Wie die AfD hat sich auch die FPÖ im Nachbarland Österreich radikalisiert. Dazu gehört ein Zusammenrücken mit sogenannten "Vorfeldorganisationen" wie der "Identitären Bewegung". Eine Analyse.

Über dieses Thema berichtet: BR24 im Radio am .

Bernhard Weidinger ist Rechtsextremismus-Forscher im Dokumentationsarchiv des Österreichischen Widerstands in Wien. Er beobachtet eine zunehmende Verschmelzung von Parteien und rechtsextremer Szene. Am offensichtlichsten sei das bei der Jugendorganisation der FPÖ, der Freiheitlichen Jugend. "Die inzwischen wirklich aussieht, spricht, handelt, wie die Identitären", so Weidinger. "Ich bin nicht mehr in der Lage, einen maßgeblichen Unterschied zu benennen."

Die Vernetzung findet auf Demos statt, in rechten Medien und bei persönlichen Treffen. Ein Ort für solche Treffen ist das sogenannte "Castell Aurora", ein Haus in Steyregg bei Linz, nahe der deutsch-österreichischen Grenze. Götz Kubitschek, der führende Stratege der extremen Neuen Rechten in Deutschland, hat hier schon Vorträge gehalten. Auch der bayerische AfD-Landtagsabgeordnete Franz Schmid nahm hier schon an einer Diskussionsveranstaltung teil.

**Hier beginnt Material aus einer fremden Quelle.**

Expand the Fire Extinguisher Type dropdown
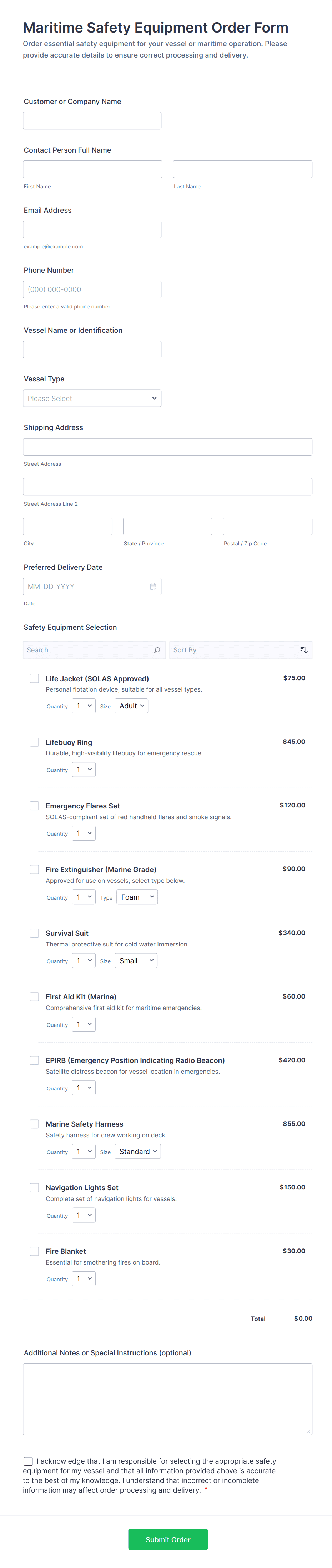Viewport: 332px width, 1568px height. coord(137,897)
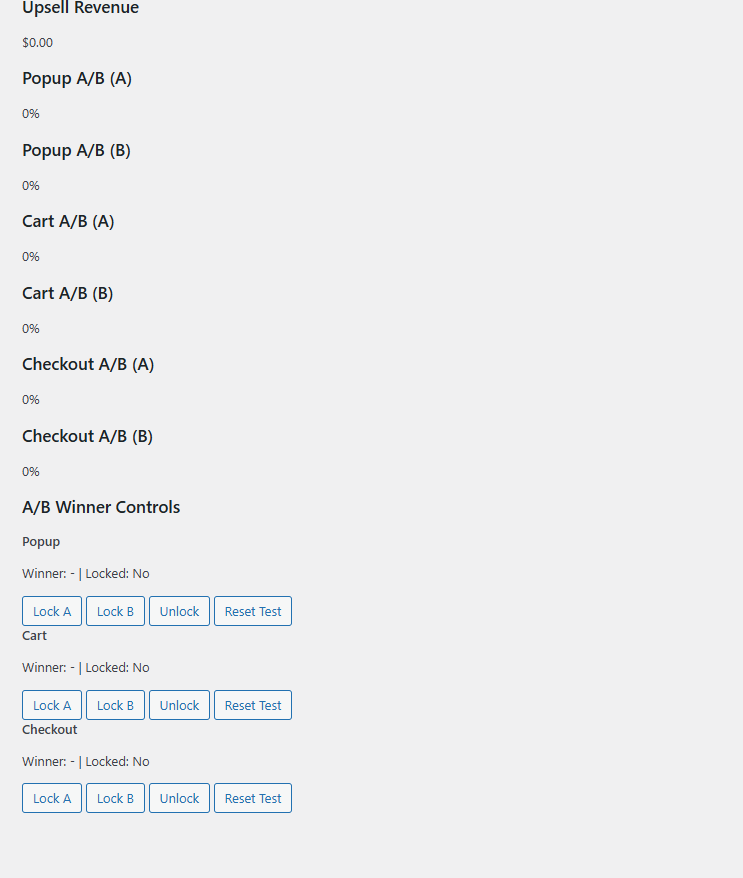Click the $0.00 upsell revenue value
Image resolution: width=743 pixels, height=878 pixels.
(x=38, y=43)
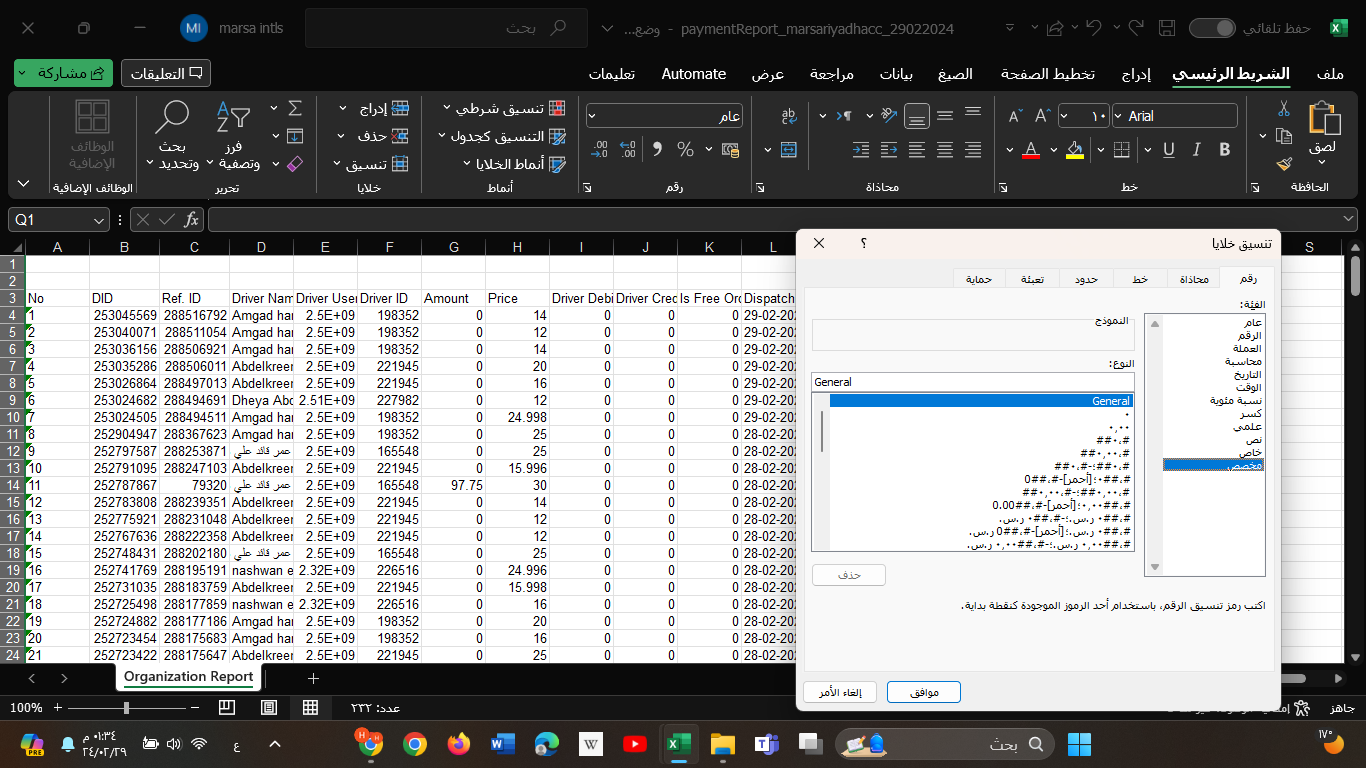Image resolution: width=1366 pixels, height=768 pixels.
Task: Click the AutoSum sigma icon
Action: (x=295, y=108)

Vernetzung über Grenzen hinweg

Vor Ort werden die Veranstaltungen im "Castell Aurora" von der Bürgerinitiative "Steyregg ist bunt" protokolliert. In der Gegend gibt es ein breites Netz an aktiven Menschen, die den rechten Vernetzungstreffen etwas entgegensetzen. Dazu gehört Uwe Sailer, ein pensionierter Kriminalbeamter aus Linz. Er hat sich in seiner Polizei-Laufbahn intensiv mit rechten und rechtsextremen Umtrieben in Österreich auseinandergesetzt. Das "Castell Aurora" hat ihm zufolge ein Einzugsgebiet von der Schweiz bis Ungarn, über Deutschland und Österreich. "Und das ist eine Vermischung von rechtsextremem Gedankengut, von AfD-Politikern, von FPÖ-Politikern und von Burschenschaften."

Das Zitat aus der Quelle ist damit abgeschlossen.